BEGIN Extracted text

Oldenburg identifies third places, or “great good places,” as the public places on neutral ground where people can gather and interact. In contrast to first places (home) and second places (work), third places allow people to put aside their concerns and simply enjoy the company and conversation around them. Third places “host the regular, voluntary, informal, and happily anticipated gatherings of individuals beyond the realms of home and work.” Oldenburg suggests that beer gardens, main streets, pubs, cafés, coffeehouses, post offices, and other third places are the heart of a community’s social vitality and the foundation of a functioning democracy. They promote social equality by leveling the status of guests, provide a setting for grassroots politics, create habits of public association, and offer psychological support to individuals and communities.

Quotable

“In the absence of informal public life, living becomes more expensive. Where the means and facilities for relaxation and leisure are not publicly shared, they become the objects of private ownership and consumption.”

“What suburbia cries for are the means for people to gather easily, inexpensively, regularly, and pleasurably — a ‘place on the corner,’ real life alternatives to television, easy escapes from the cabin fever of marriage and family life that do not necessitate getting into an automobile.”

“Most needed are those ‘third places’ which lend a public balance to the increased privatization of home life. Third places are nothing more than informal public gathering places. The phrase ‘third places’ derives from considering our homes to be the ‘first’ places in our lives, and our work places the ‘second.'”

END Extracted text

(The exercise): Copy out the passage on Oldenburg's third places word for word, from start to finish.

BEGIN Data lines

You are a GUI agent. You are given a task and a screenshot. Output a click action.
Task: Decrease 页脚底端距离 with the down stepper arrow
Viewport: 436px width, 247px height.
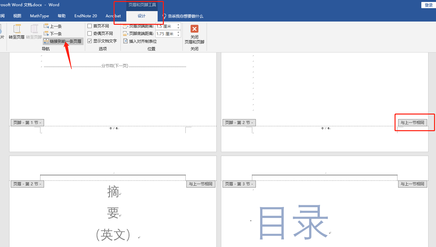click(x=178, y=35)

END Data lines

(Output below):
Oldenburg identifies third places, or “great good places,” as the public places on neutral ground where people can gather and interact. In contrast to first places (home) and second places (work), third places allow people to put aside their concerns and simply enjoy the company and conversation around them. Third places “host the regular, voluntary, informal, and happily anticipated gatherings of individuals beyond the realms of home and work.” Oldenburg suggests that beer gardens, main streets, pubs, cafés, coffeehouses, post offices, and other third places are the heart of a community’s social vitality and the foundation of a functioning democracy. They promote social equality by leveling the status of guests, provide a setting for grassroots politics, create habits of public association, and offer psychological support to individuals and communities.

Quotable

“In the absence of informal public life, living becomes more expensive. Where the means and facilities for relaxation and leisure are not publicly shared, they become the objects of private ownership and consumption.”

“What suburbia cries for are the means for people to gather easily, inexpensively, regularly, and pleasurably — a ‘place on the corner,’ real life alternatives to television, easy escapes from the cabin fever of marriage and family life that do not necessitate getting into an automobile.”

“Most needed are those ‘third places’ which lend a public balance to the increased privatization of home life. Third places are nothing more than informal public gathering places. The phrase ‘third places’ derives from considering our homes to be the ‘first’ places in our lives, and our work places the ‘second.'”